Here is the Scenario:
I have data in My hive DB with 2 tables, I want to connect tableau to these 2 tables to build my reports.
We have a business requirement to truncate the table quite often and fetch the new reports with new data(The key data of few columns will remain the same but there are other changes which keeps happening to other columns and we want to visualize them), that can't be changed.
We have hortonworks cluster. Used Hive ODBC to connect to the tables and it all works fine except the performance.
When we used spark ODBC and connected through Spark-thrift, performance is far better than hive odbc.

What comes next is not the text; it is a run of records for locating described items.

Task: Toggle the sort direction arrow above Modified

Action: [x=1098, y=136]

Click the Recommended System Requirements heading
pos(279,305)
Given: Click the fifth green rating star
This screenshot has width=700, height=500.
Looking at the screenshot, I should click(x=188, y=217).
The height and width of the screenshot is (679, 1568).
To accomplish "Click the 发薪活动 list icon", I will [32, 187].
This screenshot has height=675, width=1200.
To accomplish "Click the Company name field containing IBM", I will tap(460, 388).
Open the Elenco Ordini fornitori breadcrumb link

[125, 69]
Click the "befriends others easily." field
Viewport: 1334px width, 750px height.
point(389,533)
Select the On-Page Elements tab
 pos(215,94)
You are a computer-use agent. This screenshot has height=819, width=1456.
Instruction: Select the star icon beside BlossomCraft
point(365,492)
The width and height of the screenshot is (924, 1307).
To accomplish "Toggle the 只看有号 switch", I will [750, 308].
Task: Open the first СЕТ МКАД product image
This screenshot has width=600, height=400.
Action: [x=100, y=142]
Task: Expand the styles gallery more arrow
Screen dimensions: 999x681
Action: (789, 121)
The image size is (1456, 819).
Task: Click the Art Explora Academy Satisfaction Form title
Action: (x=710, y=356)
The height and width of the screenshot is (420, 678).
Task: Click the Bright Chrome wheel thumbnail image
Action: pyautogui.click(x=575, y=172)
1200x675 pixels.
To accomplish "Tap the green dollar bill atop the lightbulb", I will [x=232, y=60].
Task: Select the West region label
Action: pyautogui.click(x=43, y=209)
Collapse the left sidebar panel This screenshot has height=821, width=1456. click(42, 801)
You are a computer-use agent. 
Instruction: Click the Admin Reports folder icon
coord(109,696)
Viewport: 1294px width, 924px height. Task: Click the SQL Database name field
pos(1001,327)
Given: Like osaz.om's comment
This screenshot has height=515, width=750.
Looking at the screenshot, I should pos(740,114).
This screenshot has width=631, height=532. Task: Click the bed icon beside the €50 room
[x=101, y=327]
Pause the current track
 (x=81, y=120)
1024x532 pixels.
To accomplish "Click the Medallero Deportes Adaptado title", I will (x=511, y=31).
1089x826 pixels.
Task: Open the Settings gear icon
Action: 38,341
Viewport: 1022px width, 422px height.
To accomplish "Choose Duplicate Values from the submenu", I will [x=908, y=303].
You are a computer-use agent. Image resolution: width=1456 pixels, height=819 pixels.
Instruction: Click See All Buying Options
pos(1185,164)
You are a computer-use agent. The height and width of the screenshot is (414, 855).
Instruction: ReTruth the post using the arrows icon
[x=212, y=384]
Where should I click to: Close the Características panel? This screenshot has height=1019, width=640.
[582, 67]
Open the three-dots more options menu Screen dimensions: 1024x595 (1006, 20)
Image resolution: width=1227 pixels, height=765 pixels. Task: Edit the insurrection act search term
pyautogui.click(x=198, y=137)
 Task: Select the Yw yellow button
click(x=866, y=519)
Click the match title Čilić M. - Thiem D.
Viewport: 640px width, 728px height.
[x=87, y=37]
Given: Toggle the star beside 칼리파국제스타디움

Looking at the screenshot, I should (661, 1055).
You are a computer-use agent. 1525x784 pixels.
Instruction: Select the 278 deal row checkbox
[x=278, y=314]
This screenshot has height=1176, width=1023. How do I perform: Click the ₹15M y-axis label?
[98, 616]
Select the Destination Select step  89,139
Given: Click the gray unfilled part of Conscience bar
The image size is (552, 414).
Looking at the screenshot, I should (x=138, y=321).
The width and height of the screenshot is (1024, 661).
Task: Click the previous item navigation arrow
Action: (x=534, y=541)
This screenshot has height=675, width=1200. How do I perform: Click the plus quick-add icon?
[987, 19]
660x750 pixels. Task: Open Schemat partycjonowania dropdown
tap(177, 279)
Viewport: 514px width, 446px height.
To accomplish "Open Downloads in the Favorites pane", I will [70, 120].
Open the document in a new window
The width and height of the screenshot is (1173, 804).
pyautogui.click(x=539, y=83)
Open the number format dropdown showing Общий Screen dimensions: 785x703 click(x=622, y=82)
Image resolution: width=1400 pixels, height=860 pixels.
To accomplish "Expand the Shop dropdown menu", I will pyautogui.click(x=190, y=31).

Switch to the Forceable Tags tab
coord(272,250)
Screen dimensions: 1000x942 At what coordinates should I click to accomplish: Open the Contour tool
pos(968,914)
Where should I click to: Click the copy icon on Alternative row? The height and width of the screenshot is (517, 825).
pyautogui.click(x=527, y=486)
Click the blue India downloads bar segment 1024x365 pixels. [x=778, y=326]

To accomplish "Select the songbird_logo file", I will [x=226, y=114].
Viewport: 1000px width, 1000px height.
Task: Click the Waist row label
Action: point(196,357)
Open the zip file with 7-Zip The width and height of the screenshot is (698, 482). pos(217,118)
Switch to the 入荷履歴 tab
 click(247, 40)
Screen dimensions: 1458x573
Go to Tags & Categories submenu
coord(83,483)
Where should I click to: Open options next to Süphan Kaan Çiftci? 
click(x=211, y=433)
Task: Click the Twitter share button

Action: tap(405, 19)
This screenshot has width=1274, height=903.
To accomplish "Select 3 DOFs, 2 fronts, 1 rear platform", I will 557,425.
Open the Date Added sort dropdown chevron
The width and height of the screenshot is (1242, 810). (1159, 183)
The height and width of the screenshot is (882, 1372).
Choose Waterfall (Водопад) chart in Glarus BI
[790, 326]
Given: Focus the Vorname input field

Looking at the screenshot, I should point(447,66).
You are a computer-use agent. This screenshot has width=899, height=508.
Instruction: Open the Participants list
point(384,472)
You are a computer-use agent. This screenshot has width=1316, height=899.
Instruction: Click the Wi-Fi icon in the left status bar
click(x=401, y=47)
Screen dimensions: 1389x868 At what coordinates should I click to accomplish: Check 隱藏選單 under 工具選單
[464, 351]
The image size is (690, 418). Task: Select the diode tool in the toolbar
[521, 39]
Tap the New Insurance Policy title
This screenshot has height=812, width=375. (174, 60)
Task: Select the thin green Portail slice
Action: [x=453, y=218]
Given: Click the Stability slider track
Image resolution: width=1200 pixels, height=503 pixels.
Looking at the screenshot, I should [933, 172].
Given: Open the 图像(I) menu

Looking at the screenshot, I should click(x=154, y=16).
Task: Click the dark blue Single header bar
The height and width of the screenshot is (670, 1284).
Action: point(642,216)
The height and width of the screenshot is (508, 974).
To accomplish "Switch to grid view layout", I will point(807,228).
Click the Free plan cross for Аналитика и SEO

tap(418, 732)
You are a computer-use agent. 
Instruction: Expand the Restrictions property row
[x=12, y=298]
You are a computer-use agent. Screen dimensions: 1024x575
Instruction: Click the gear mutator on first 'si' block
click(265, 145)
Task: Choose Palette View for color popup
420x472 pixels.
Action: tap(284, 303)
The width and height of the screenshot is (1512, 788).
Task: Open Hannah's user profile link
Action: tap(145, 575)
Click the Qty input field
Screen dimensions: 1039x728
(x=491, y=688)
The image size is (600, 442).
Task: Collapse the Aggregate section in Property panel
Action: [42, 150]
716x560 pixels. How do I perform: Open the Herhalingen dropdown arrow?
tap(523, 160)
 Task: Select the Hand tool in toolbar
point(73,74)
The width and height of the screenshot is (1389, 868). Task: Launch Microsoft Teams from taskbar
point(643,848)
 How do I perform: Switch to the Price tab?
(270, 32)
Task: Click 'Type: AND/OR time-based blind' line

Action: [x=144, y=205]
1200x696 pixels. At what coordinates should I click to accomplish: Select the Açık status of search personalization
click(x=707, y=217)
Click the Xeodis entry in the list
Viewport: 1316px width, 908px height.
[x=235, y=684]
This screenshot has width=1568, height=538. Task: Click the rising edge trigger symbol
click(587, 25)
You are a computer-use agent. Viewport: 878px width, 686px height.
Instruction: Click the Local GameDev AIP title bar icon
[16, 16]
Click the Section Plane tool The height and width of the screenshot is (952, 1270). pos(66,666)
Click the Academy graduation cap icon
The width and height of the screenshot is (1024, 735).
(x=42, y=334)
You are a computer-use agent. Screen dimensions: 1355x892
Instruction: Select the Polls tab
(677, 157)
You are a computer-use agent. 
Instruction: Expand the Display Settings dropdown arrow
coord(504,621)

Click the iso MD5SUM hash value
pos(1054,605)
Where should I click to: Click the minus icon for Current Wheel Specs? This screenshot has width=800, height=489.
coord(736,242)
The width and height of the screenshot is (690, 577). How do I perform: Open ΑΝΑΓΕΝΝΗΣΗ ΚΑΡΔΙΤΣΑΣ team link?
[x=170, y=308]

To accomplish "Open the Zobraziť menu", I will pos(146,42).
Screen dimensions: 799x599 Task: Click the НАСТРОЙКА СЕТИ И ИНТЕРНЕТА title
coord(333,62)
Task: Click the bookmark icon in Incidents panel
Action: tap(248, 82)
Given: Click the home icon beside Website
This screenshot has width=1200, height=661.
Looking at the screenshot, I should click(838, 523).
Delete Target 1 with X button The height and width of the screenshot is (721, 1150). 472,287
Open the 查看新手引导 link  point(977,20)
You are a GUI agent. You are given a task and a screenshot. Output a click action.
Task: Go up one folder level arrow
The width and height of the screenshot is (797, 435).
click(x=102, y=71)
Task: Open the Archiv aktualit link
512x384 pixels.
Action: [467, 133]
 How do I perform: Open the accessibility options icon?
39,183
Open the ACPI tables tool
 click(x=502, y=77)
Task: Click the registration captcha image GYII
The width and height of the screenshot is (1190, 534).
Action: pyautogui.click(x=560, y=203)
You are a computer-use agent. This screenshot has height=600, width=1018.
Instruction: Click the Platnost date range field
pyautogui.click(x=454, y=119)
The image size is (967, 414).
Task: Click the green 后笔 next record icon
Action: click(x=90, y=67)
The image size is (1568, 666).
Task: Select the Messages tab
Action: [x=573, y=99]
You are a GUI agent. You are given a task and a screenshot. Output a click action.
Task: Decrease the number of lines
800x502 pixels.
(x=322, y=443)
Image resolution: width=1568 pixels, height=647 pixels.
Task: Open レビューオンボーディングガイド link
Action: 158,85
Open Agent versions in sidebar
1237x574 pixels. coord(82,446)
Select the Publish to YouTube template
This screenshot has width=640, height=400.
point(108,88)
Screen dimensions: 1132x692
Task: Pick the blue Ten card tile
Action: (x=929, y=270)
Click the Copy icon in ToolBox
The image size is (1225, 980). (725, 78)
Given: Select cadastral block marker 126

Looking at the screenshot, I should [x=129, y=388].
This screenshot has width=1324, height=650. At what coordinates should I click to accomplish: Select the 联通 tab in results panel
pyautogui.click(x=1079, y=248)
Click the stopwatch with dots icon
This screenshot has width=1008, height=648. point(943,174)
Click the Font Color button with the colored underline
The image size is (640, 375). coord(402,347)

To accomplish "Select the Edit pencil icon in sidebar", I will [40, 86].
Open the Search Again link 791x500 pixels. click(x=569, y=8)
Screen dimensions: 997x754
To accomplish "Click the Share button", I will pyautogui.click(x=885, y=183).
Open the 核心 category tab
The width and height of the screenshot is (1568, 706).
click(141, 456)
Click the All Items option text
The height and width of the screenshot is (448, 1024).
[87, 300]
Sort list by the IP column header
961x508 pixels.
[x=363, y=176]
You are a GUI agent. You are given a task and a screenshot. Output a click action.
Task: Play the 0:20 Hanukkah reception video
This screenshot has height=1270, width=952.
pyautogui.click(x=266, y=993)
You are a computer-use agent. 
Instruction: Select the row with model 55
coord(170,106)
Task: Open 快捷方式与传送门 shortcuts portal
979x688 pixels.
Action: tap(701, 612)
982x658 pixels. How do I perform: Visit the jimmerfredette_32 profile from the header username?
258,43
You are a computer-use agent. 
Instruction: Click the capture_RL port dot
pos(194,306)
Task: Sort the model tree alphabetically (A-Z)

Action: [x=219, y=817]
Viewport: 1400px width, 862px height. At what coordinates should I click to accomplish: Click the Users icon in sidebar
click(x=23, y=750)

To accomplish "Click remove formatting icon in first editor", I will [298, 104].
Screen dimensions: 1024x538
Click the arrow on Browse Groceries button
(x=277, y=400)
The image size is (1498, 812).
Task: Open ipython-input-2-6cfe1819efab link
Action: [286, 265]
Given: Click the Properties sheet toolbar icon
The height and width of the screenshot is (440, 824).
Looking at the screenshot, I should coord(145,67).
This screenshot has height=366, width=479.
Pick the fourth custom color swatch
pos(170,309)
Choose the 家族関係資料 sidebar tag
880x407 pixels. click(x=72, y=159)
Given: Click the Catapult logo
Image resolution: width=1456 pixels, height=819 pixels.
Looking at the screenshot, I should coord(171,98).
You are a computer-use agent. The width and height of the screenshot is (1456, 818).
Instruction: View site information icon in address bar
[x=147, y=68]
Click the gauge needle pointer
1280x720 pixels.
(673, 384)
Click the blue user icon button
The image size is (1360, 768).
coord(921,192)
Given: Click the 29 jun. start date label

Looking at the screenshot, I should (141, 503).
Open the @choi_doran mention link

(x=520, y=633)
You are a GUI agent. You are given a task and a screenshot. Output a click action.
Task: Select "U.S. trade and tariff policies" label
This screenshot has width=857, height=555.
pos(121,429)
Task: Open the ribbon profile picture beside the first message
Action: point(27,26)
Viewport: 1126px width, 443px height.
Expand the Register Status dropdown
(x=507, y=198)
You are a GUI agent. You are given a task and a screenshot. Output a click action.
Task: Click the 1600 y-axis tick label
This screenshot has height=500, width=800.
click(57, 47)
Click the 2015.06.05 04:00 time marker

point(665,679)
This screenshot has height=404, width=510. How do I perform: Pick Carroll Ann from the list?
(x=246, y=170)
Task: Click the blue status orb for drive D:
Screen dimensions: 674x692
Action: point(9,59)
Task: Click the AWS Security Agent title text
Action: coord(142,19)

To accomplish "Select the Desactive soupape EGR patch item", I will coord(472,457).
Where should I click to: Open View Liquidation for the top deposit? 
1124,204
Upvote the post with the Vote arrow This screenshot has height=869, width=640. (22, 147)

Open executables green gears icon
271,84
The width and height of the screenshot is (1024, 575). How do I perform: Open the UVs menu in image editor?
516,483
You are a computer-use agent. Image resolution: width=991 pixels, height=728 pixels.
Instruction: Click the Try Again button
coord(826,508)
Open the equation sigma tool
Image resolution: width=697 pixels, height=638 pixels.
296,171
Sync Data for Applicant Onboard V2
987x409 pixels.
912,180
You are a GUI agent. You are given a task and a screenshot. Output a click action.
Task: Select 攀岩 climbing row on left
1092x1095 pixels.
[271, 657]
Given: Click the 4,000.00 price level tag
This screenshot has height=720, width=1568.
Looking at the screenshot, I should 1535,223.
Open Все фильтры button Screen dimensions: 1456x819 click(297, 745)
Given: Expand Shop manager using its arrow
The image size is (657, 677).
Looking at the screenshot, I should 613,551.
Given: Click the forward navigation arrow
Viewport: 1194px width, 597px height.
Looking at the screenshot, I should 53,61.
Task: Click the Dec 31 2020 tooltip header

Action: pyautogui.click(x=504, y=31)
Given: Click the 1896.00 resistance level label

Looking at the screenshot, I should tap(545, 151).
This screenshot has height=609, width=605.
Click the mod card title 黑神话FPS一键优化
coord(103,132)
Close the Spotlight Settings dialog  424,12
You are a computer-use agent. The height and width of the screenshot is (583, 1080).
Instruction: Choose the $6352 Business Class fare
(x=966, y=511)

But this have a problem, Whenever we truncate, load the new data into tables, tableau will fail with below errors:
[Microsoft][SparkODBC] (35) Error from server: error code: '0' error message:
'java.lang.IllegalArgumentException: orcFileOperator: path
hdfs://server:8020/HIVE/my.db/mytable/yearmonth=201702/daytimestamp=02070200 does not have valid orc files matching the pattern'. The table "[my].[mytable]" does not exist
Hive data stored under folder /HIVE directory in hdfs with yearmonth and day timestamp partitions.
We did try below workarounds to truncate tables but it doesn't help:
Created a dummy record in the table with a key "DELETEID" and execute below query:
insert overwrite table mytable PARTITION(yearmonth, daytimestamp) select * from mytable where my id = "DELETEID";
This will erase same timestamp records of the row "DELETEID" and doesn't affect after that.
Went ahead and removed files in HDFS,
"hdfs dfs -rm -R -skipTrash /HIVE/my.db/mytable/*"
After uploading data again and refresh the reports, it still refers to one of the OLD hdfs path of the table data and doesn't work.
Interesting things is with hive CLI i can see the table OR query the data and also through Hive view in ambari and also If I use hive ODBC in tableau but it fails consistently with above error when tried for tableau --> SparkODBC --> SparkThrift --> Hive connection
Im quite sure if we remove the partition it should work, but as the data grows partition becomes necessary.
Anyone faced similar problems with SparkODBC ? Please share suggestions.